1. Fetch data

In [27]:
import requests
import pandas as pd

train_start_date = '2024-01-01'
train_end_date = '2024-03-01'
test_start_date = '2024-03-01'
test_end_date = '2024-05-01'

# Fetch data from the API for training (1 year) and testing (1 month)
url_train = f"https://api.energy-charts.info/price?bzn=DE-LU&start={train_start_date}&end={train_end_date}"
url_test = f"https://api.energy-charts.info/price?bzn=DE-LU&start={test_start_date}&end={test_end_date}"

response_train = requests.get(url_train)
response_test = requests.get(url_test)

data_train = response_train.json()
data_test = response_test.json()

# Convert to DataFrame
train_df = pd.DataFrame({
    'timestamp': pd.to_datetime(data_train['unix_seconds'], unit='s'),
    'price': data_train['price']
})
test_df = pd.DataFrame({
    'timestamp': pd.to_datetime(data_test['unix_seconds'], unit='s'),
    'price': data_test['price']
})

# Clean the data (remove rows with null prices)
train_df = train_df.dropna()
test_df = test_df.dropna()

# Rename columns for NeuralForecast
train_df = train_df.rename(columns={'timestamp': 'ds', 'price': 'y'})
test_df = test_df.rename(columns={'timestamp': 'ds', 'price': 'y'})
train_df['unique_id'] = 'electricity_prices'
test_df['unique_id'] = 'electricity_prices'

# Check date ranges
print("Last date in train_df:", train_df['ds'].max())
print("First date in test_df:", test_df['ds'].min())

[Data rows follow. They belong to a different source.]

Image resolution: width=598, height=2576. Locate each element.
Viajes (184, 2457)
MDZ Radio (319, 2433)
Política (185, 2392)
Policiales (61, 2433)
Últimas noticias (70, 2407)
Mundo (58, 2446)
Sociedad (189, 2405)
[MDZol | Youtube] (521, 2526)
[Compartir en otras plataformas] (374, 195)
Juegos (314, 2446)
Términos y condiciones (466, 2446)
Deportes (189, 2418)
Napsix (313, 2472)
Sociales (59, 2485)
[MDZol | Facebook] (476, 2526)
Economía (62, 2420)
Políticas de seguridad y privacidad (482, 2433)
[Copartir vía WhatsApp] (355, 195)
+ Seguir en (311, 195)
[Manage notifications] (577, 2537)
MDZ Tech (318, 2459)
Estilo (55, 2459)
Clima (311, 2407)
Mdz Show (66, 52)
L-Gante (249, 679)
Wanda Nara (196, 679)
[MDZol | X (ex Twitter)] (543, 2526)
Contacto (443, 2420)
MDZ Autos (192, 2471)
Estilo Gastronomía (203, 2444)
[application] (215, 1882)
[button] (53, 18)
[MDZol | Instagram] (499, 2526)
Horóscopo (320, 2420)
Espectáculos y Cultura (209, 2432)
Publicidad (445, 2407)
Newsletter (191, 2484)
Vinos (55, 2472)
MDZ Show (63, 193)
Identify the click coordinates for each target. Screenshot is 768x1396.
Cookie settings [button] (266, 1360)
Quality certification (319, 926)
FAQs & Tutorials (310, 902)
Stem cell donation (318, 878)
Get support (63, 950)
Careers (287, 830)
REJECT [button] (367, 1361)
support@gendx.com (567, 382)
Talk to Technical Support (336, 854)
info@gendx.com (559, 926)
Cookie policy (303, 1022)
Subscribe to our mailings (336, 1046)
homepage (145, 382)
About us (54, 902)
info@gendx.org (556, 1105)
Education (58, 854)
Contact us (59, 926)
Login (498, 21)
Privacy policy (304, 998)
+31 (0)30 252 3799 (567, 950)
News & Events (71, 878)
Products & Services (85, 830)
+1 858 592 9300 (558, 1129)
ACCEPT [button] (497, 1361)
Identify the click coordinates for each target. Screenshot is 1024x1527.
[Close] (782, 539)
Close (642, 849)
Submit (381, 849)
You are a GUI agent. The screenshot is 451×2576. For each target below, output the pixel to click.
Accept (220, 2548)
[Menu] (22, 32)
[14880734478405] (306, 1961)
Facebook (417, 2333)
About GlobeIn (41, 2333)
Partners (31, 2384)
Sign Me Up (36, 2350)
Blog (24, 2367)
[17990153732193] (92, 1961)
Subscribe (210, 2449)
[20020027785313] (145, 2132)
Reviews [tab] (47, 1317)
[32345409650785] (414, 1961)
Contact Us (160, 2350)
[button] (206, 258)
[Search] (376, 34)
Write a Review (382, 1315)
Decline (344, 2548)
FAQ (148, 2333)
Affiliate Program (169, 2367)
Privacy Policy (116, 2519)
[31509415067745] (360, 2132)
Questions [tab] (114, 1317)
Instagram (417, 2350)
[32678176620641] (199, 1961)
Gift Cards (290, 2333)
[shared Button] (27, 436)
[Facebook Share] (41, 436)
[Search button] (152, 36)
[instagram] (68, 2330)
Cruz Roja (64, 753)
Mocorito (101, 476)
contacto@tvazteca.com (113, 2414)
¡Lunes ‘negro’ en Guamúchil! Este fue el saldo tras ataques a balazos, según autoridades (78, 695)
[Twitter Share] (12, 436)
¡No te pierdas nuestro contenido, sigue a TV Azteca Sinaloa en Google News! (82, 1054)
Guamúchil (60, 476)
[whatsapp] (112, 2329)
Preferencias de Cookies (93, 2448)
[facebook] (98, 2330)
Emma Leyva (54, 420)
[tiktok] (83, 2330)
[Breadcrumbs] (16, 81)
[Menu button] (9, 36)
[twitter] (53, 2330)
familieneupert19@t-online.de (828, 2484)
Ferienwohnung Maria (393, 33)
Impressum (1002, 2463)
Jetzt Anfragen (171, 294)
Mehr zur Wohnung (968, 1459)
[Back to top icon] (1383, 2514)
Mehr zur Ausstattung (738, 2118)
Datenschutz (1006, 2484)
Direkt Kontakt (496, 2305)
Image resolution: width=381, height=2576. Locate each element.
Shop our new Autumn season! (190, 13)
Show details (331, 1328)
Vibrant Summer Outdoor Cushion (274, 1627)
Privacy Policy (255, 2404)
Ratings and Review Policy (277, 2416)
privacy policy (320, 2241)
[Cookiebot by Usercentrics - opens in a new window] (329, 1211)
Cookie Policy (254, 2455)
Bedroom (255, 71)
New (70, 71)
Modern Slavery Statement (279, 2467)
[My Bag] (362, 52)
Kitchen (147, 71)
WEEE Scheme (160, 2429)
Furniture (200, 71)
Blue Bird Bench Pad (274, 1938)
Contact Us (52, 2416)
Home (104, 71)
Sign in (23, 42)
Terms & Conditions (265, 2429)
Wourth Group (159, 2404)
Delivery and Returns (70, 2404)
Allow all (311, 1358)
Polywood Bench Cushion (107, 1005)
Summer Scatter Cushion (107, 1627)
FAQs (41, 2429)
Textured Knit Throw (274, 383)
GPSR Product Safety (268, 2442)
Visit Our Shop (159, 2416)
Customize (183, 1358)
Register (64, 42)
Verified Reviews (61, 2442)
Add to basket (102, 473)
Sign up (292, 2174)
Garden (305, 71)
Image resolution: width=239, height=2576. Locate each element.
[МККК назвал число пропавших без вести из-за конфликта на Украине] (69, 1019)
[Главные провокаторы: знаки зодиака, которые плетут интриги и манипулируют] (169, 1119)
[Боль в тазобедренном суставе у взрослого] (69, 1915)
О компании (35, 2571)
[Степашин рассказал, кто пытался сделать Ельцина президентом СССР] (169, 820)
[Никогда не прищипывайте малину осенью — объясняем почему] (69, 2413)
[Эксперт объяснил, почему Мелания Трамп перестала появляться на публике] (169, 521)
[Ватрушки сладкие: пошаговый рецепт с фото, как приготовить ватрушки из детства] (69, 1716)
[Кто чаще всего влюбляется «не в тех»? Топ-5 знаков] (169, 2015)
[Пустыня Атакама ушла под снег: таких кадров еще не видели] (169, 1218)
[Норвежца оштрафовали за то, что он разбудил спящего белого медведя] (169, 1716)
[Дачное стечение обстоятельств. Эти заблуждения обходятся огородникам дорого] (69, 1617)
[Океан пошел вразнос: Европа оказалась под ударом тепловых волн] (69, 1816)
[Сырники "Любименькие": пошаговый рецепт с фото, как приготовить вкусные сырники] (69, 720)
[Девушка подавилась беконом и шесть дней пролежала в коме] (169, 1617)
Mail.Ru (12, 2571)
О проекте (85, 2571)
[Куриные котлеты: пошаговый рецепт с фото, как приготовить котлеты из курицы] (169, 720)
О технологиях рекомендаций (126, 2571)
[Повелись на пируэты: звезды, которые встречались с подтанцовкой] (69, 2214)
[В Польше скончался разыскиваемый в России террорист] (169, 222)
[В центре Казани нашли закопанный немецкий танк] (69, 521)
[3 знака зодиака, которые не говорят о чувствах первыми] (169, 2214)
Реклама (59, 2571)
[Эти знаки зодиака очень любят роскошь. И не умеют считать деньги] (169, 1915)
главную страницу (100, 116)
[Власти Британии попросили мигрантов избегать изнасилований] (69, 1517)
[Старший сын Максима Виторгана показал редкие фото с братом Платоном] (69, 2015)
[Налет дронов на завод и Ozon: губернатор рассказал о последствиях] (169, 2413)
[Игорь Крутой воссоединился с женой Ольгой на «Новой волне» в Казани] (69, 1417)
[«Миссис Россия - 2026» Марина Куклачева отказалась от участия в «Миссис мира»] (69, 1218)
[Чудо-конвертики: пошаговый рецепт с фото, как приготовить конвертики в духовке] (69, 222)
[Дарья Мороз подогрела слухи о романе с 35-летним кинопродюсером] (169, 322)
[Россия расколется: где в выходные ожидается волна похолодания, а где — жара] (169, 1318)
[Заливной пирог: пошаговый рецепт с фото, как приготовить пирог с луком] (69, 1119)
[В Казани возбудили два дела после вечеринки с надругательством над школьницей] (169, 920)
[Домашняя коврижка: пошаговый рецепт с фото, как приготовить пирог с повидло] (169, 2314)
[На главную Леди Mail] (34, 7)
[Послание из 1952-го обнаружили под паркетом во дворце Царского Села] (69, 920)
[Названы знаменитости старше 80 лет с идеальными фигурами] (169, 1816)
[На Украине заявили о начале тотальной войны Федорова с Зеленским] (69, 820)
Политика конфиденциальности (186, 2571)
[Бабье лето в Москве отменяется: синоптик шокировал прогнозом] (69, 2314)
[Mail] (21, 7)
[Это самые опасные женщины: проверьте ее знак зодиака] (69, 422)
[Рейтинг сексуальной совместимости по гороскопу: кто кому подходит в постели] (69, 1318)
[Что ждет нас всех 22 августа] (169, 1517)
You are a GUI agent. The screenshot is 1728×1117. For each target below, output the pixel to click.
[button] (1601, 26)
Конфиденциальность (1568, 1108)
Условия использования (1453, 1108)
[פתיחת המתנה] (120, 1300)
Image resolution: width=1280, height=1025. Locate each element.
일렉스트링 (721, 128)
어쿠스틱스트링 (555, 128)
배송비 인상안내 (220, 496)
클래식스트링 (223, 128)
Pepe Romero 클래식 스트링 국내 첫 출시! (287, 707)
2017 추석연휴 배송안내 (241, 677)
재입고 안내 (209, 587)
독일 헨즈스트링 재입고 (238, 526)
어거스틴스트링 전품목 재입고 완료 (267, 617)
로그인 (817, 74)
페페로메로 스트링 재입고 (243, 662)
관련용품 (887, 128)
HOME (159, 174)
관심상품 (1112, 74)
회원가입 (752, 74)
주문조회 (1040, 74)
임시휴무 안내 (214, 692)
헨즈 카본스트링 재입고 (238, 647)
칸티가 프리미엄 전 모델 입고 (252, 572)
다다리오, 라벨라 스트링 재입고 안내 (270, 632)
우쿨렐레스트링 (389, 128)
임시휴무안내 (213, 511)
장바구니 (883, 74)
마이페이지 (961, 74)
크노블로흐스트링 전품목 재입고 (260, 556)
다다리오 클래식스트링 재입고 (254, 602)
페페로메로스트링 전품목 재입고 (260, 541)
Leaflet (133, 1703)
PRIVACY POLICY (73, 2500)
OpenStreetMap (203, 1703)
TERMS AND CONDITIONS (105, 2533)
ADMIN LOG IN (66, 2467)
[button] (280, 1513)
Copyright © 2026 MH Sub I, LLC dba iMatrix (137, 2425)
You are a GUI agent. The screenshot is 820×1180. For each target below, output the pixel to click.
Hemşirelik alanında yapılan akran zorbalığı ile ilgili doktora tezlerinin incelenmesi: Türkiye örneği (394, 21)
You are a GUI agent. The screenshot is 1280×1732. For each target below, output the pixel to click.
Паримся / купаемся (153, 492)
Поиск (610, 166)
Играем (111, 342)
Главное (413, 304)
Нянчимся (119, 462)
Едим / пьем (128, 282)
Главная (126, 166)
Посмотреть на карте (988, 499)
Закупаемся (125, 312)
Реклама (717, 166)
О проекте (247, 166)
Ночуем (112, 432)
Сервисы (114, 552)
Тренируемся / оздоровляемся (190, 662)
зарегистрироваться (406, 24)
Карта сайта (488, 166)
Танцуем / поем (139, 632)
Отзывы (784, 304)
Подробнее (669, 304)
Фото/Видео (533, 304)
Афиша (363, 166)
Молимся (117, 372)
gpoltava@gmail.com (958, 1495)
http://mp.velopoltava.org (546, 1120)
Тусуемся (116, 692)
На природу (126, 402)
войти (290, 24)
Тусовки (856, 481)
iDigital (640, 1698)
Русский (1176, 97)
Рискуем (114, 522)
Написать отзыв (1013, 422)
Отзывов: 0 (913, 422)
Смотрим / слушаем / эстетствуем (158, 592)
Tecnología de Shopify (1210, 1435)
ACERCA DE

Last date in train_df: 2024-03-01 22:00:00
First date in test_df: 2024-02-29 23:00:00


In [28]:
train_df.head()

Unnamed: 0,ds,y,unique_id
0,2023-12-31 23:00:00,0.1,electricity_prices
1,2024-01-01 00:00:00,0.01,electricity_prices
2,2024-01-01 01:00:00,0.0,electricity_prices
3,2024-01-01 02:00:00,-0.01,electricity_prices
4,2024-01-01 03:00:00,-0.03,electricity_prices


In [29]:
test_df.head()

Unnamed: 0,ds,y,unique_id
0,2024-02-29 23:00:00,62.04,electricity_prices
1,2024-03-01 00:00:00,61.42,electricity_prices
2,2024-03-01 01:00:00,58.14,electricity_prices
3,2024-03-01 02:00:00,57.83,electricity_prices
4,2024-03-01 03:00:00,58.3,electricity_prices


In [30]:
from neuralforecast import NeuralForecast
from neuralforecast.models import VanillaTransformer
import pandas as pd

horizon = 24
historical = 24 * 7  # use last week as input

# Set up the model with horizon = 24 (for day-ahead hourly forecasts)
models = [
    VanillaTransformer(
        h=horizon,  # Forecast horizon
        input_size=historical,  # Historical window size
        hidden_size=32,
        max_steps=1000,
        val_check_steps=50,  # Validation steps
        early_stop_patience_steps=2,  # Early stopping patience
    )
]
# Set a validation size (e.g., 10% of the training data)
validation_size = int(len(train_df) * 0.1)
# Train the model on the entire training data just once
nf = NeuralForecast(models=models, freq='H')
nf.fit(df=train_df, val_size=validation_size)

Seed set to 1
GPU available: True (mps), used: True
TPU available: False, using: 0 TPU cores
HPU available: False, using: 0 HPUs

  | Name          | Type          | Params | Mode 
--------------------------------------------------------
0 | loss          | MAE           | 0      | train
1 | padder_train  | ConstantPad1d | 0      | train
2 | scaler        | TemporalNorm  | 0      | train
3 | enc_embedding | DataEmbedding | 96     | train
4 | dec_embedding | DataEmbedding | 96     | train
5 | encoder       | TransEncoder  | 13.0 K | train
6 | decoder       | TransDecoder  | 10.8 K | train
--------------------------------------------------------
24.0 K    Trainable params
0         Non-trainable params
24.0 K    Total params
0.096     Total estimated model params size (MB)
67        Modules in train mode
0         Modules in eval mode


Sanity Checking: |          | 0/? [00:00<?, ?it/s]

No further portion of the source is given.